Only one number is wanted here: how many lines of the data hold "Bridge".
[RECORDS PROVIDED]
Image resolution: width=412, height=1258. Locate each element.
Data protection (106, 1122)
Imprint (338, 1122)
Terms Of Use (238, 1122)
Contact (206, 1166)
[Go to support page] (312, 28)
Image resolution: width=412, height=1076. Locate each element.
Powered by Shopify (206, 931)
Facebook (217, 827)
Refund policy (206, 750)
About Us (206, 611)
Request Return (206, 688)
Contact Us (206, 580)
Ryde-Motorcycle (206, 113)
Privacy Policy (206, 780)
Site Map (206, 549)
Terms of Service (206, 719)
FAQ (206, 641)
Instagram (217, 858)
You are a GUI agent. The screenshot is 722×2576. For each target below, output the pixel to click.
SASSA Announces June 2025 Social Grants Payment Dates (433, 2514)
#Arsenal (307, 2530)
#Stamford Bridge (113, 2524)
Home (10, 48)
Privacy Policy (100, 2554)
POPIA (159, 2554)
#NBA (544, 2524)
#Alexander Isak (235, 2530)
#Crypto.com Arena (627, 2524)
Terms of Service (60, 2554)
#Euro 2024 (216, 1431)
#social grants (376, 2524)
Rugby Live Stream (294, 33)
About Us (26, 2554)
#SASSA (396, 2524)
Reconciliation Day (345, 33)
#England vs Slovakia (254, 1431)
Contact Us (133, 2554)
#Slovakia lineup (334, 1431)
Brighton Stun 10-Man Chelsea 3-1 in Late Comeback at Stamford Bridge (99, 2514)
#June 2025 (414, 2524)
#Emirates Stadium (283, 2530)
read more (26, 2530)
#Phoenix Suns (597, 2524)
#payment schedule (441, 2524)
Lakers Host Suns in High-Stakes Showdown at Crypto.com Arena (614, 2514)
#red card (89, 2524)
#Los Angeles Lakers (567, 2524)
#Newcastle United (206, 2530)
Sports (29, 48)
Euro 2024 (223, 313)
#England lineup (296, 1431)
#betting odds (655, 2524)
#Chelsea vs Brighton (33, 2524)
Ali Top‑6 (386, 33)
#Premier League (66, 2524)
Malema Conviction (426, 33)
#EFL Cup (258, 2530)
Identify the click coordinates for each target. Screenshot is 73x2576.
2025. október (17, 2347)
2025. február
[/RECORDS PROVIDED]
▸ WRITTEN ANSWER: 2